A clinician or practice may submit for MIPS through multiple methods, if they do not plan to submit Quality using the CMS Web Interface as a group practice or are required to use the CMS Web Interface as a participant in an Accountable Care Organization (ACO). Each reporting mechanism must encompass a complete reporting period and must include the minimum reporting requirements. Please note, only one submission method can be used to report the Promoting Interoperability performance category.
No, CMS does not allow the combining of incomplete submissions to meet the MIPS requirements.
Yes, eligible clinicians and groups will select their own measures and activities for submission. If you decide to report using the PINNACLE or the Diabetes Collaborative QCDR, there are several available resources to review your performance, including monthly feedback performance reports that detail adherence to clinical measures across all patient encounters that meet inclusion criteria. talk to your FIGmd client account manager to help you use the physician dashboard to gauge performance.
We have also provided a crosswalk of MIPS measures with the standard registry measures, where applicable. You can also review your performance at the group or individual provider level via the Physician Dashboard. If you have questions regarding your measure performance, contact your FIGmd client account manager immediately.
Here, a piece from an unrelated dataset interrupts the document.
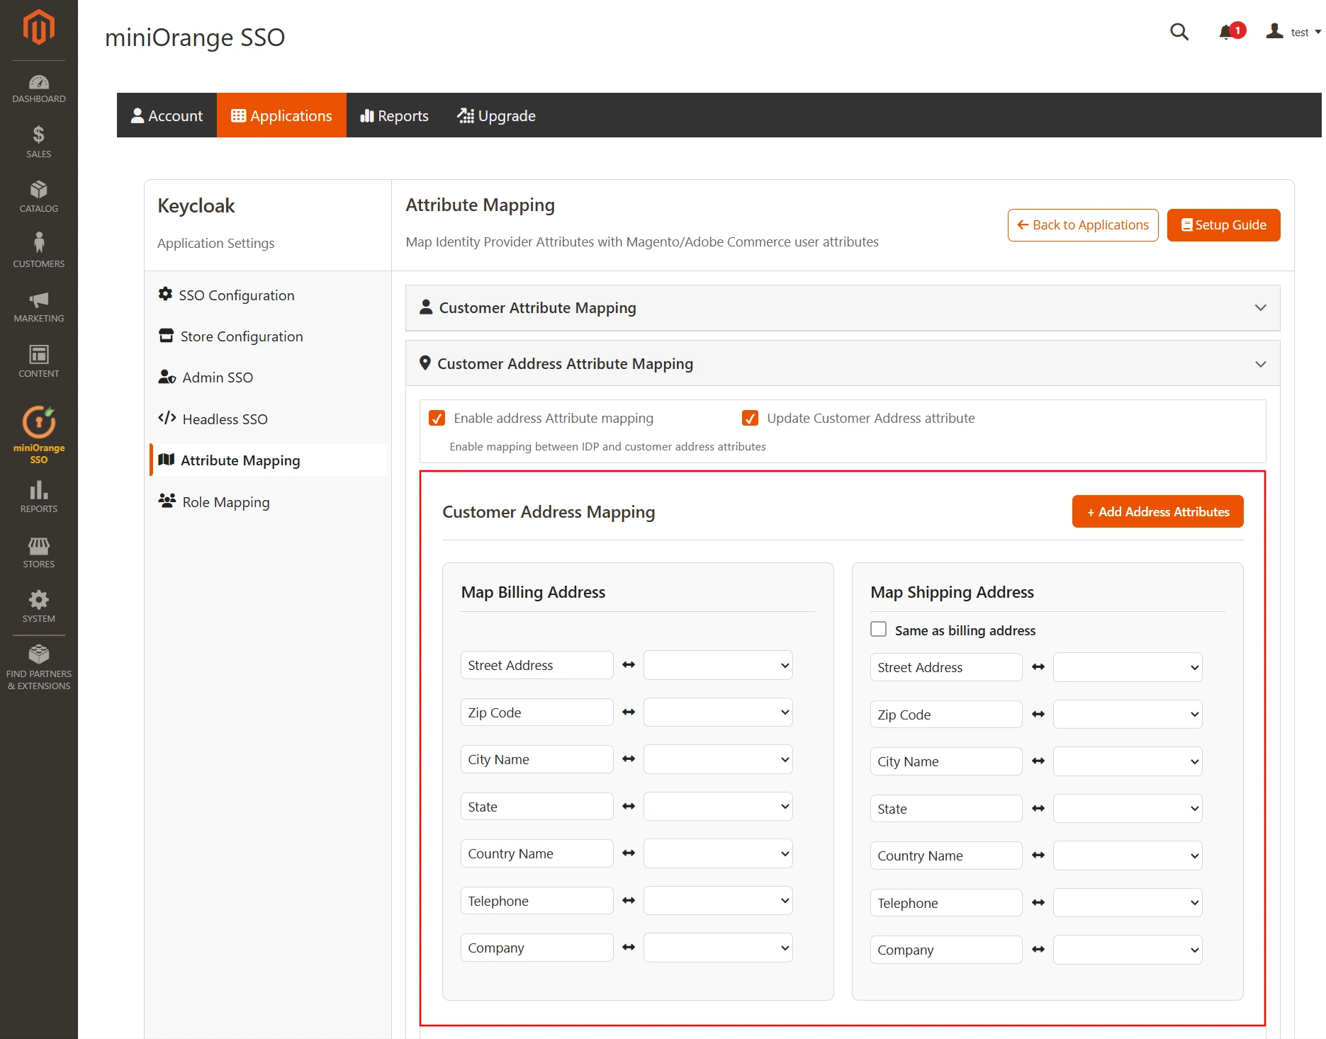Switch to the Reports tab
This screenshot has width=1326, height=1039.
pyautogui.click(x=394, y=115)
NOTE: Regular monitoring of your data via the physician dashboard is required. Practices can use to use the monthly performance reports to gauge their likelihood of meeting 2020 MIPS requirements. Practices also can use the MIPS Dashboard within the Physician Dashboard to gauge their performance in each performance category and review their preliminary scores.
CMS is responsible for all payment and adjustment determinations. Neither Veradigm nor the ACC can guarantee performance outcomes.
Clinicians and practices will receive their feedback and scores by logging into the CMS QPP Portal using their HARP account credentials.